İnsanları Korkutacak Kadar Güçlü Bir Zihin Nasıl Oluşturulur – Nietzsche

Hiç fark ettiniz mi; gerçekten değişmeye başladığınızda, etrafınızdaki insanlar nasıl da belli belirsiz bir rahatsızlık duymaya başlar? Elbette, bunu açıkça dile getirmezler. Belki “endişe” maskesi altında sunulan tavsiyelerle ya da siz daha derin bir konuya değindiğinizde çöken o tuhaf sessizlikle gizlerler. Ancak derinde yatan basit bir gerçektir: Sizin zihinsel evriminiz, onların konfor alanlarını tehdit eder ve hiç kimse kendi rahatlığıyla yüzleşmeye zorlanmaktan hoşlanmaz.

Belki de tam şu anda bu süreci bizzat deneyimliyorsunuz. Farklı düşünmeye, farklı davranmaya, hatta bir zamanlar sorgusuzca kabul ettiğiniz şeyleri bile irdelemeye başladınız. Ve aniden kendinizi yalnız, yanlış anlaşılmış, belki de yargılanmış hissettiniz. İşte size kimsenin kolay kolay söylemeyeceği, ancak Nietzsche gibi düşünürlerin derinden anladığı gerçek: Bu, güçlü bir zihin inşa etmenin kaçınılmaz bedelidir. Öyle sıradan bir güç değil bu; öylesine yoğun ve gerçek bir güç ki, başkalarını rahatsız eder, hatta korkutur. Tek bir kelime etmeden bile, otomatik pilotta yaşayanların zayıflıklarını açığa çıkarır.

•••••

Lütfen Nietzsche yazısının "Belki de tam" ifadesinden başlayıp "zayıflıklarını açığa çıkarır." ifadesine kadar (bu da dahil) uzanan bölümünü, "yalnız" yerine "yapayalnız" koyarak güncelle.

— Veri Kümesi Alıntıları —
•••••

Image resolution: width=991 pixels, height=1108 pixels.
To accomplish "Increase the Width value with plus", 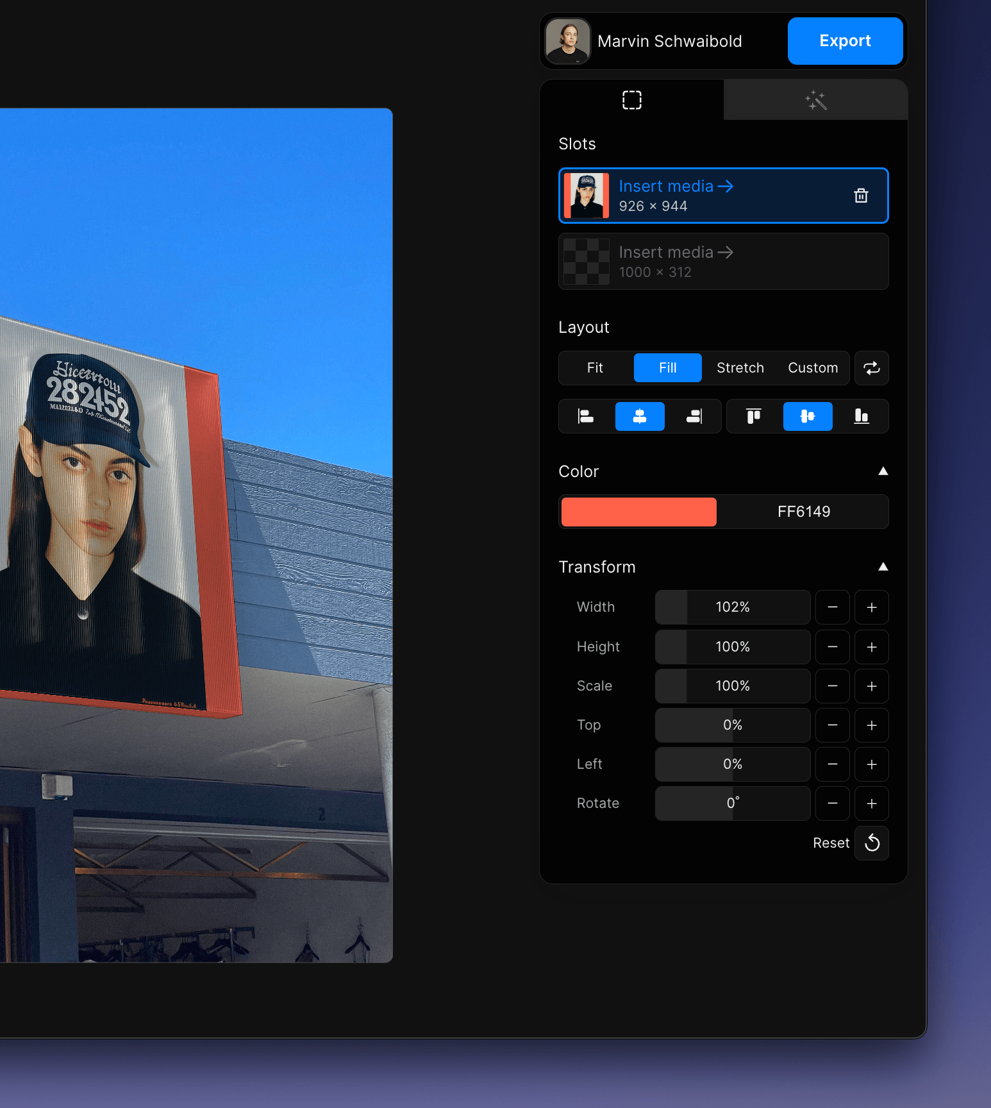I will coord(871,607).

•••••

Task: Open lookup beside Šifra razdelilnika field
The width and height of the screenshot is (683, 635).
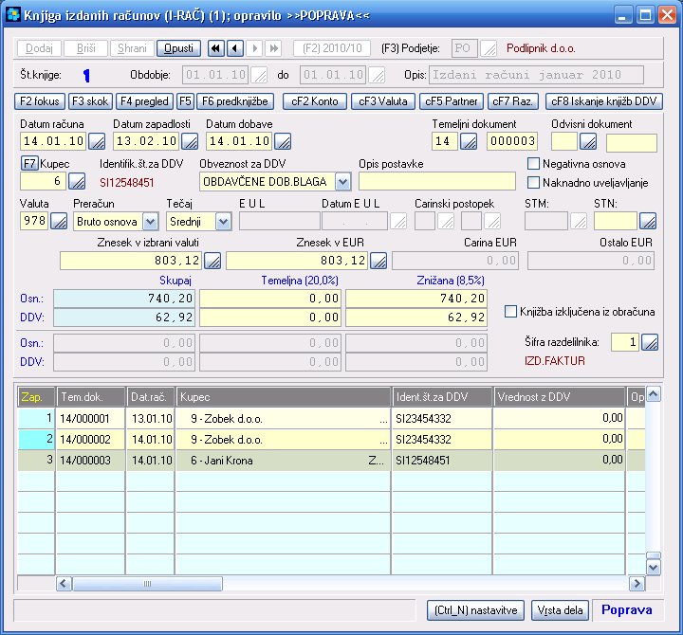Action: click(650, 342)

•••••

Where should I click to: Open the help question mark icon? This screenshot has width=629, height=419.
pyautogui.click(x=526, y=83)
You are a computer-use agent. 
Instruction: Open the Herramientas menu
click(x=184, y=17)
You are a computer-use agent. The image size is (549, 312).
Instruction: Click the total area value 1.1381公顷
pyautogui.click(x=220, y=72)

•••••

— Alıştırma Yanıtı —
Belki de tam şu anda bu süreci bizzat deneyimliyorsunuz. Farklı düşünmeye, farklı davranmaya, hatta bir zamanlar sorgusuzca kabul ettiğiniz şeyleri bile irdelemeye başladınız. Ve aniden kendinizi yapayalnız, yanlış anlaşılmış, belki de yargılanmış hissettiniz. İşte size kimsenin kolay kolay söylemeyeceği, ancak Nietzsche gibi düşünürlerin derinden anladığı gerçek: Bu, güçlü bir zihin inşa etmenin kaçınılmaz bedelidir. Öyle sıradan bir güç değil bu; öylesine yoğun ve gerçek bir güç ki, başkalarını rahatsız eder, hatta korkutur. Tek bir kelime etmeden bile, otomatik pilotta yaşayanların zayıflıklarını açığa çıkarır.